Start of Block

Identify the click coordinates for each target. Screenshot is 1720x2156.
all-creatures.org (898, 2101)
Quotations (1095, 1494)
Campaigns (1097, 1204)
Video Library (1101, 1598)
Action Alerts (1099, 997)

End of Block

Write out every record verbatim.

Identify the click coordinates for each target. Screenshot is 1720x2156.
all-creatures.org (898, 2101)
Quotations (1095, 1494)
Campaigns (1097, 1204)
Video Library (1101, 1598)
Action Alerts (1099, 997)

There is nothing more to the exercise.